Pixel coordinate grounding data
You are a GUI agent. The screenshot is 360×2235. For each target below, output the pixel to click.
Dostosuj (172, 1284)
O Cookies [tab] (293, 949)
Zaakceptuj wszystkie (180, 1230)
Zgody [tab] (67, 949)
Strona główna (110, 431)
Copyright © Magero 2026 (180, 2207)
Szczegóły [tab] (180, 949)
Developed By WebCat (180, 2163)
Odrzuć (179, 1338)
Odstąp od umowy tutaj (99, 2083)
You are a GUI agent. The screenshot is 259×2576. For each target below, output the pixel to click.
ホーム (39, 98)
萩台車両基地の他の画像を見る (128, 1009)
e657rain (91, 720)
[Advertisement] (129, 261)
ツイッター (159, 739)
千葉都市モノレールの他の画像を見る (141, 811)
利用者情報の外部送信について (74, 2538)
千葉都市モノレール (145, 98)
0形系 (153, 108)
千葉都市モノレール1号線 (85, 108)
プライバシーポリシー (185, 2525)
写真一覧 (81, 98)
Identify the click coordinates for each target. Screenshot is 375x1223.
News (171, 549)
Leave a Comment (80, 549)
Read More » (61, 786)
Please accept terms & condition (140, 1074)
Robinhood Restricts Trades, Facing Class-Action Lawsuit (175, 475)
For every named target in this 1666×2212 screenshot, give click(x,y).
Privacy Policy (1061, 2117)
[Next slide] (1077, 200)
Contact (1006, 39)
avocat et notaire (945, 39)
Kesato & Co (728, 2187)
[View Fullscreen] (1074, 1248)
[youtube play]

- Required work: Write out, word for word, the line containing "Contact (1006, 39)" and every line after it to the end of the data above.

- Answer for this exercise:
Contact (1006, 39)
avocat et notaire (945, 39)
Kesato & Co (728, 2187)
[View Fullscreen] (1074, 1248)
[youtube play]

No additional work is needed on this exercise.